- Selected passage
** start **

# Our fun day on the river



## Doctor (Apr 5, 2004)

For the past five years Lynn and I always fish the Ohio river on the Saturday before July 4th, crazy but we always have a lot of fun doing it, over the past years we have always gone out of New Richmond, this year we went out of Tanners and were greeted with a 185 boat adopta bass tournament, we got there as the weigh-in was starting, wow have never seen that many boats in Tanners creek an easy 50 were in there when we launched.

Got out on the river and just a mass of boats everywhere, so we anchored down on our spot and started getting bites, nothing big came to the boat but we had a smorgasboard. The river had some current which surprised me and I thought we would do good on the bigger fish, but the little guys were beating our baits to death.









This little guy picked up the bait and crossed behind the boat and got Lynns outside line.








This little guy took a cutbait that was bigger than his mouth.








Lynn got into this Channel cat








Not to be outdone I had to land a backstroker,Man these guys get really mad.








Followed with another channel cat








Then Lynn had to land a sheephead








As dusk was approaching Lynn landed another channel cat.








Ducks were eyeing the bouy a lot

As soon as darkness fell we lost the bite when the fireworks started we put the boat on the trailer and headed home, great time and caught some fish.


----------



## mrfishohio (Apr 5, 2004)

I might have to make a run out there soon. Thanks for the story.


----------



## Abu65 (Apr 17, 2004)

Man it is funny how those little flatheads will go after some really big baits! We have that happen alot. I did not get to fish this past week been on a family vacation to Myrtle beach we had a blast! A friend of mine was fishing Saturday night & said the current was good and they caught a few fish but they also said the bite really slowed at dark! glad to see you guys had fun sometimes its really relaxing just to go and not have to fight the rigors of tournament fishing, it helps remind us all of why we fish....Abu65


----------



## BMagill (May 5, 2004)

Doc, that was me on the ramp when you launched. Good to see you guys had a good day fishing.


----------



## Doctor (Apr 5, 2004)

Brian,
I thought that was you but wasn't sure, little bit of a madhouse there when we launched, you didn't have the winning weight did you.


----------



## H2O Mellon (Apr 5, 2004)

Sounds like you had fun, way to go. I would have turne daround & came home, I could imagine 50 boats laughing @ me while I was trying to launch my boat.


----------



## basskiller2 (May 5, 2005)

i fished the bass t-ney july 2nd at tanners. it was a good time. 20% of the entry fee went to charity. 188 boats at 100 per boat. good charity event. put on by dixie marine. they raffled off a 19k boat and tons of door prizes, skyline chili. came in 40th. has 3.32lbs. first place was about 9lbs. lost 3 over 2lbs. thats the way it goes.


----------



## Mean Morone (Apr 12, 2004)

Hey Doc, is that striped fish a hybrid striper or a striper? Looks like a striper. Those lines look dark and straight.


----------



## Doctor (Apr 5, 2004)

MM,
I think it was a striper as the lines wern't broken and he had the bigger mouth, took off like a bullet when he picked up the bait.


----------



## BMagill (May 5, 2004)

We came in 72nd place with a little over 2.5 lb. That was really my first big bass tournament; I'm not sure its for me. After fishing 15 hrs at Tanners (I practiced the day before) for not a lot of fish, I'm ready to "relax", sit on a hole, and toss out a bait. Going to try Friday Night out of Tanner's if the hurricane doesn't come up and dump a flood on us.


----------

** end **

- Directions for this task
In the river fishing thread, why does Doctor think the striped fish was a striper rather than a hybrid? Answer in one to three sentences. The entries are separate material, unrelated to the river fishing thread.

- Data section
** start **

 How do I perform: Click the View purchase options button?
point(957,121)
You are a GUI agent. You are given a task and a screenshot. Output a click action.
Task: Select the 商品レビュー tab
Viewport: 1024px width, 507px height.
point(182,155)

** end **

- Correct answer
Doctor thinks it was a striper because its lines weren't broken and it had the bigger mouth.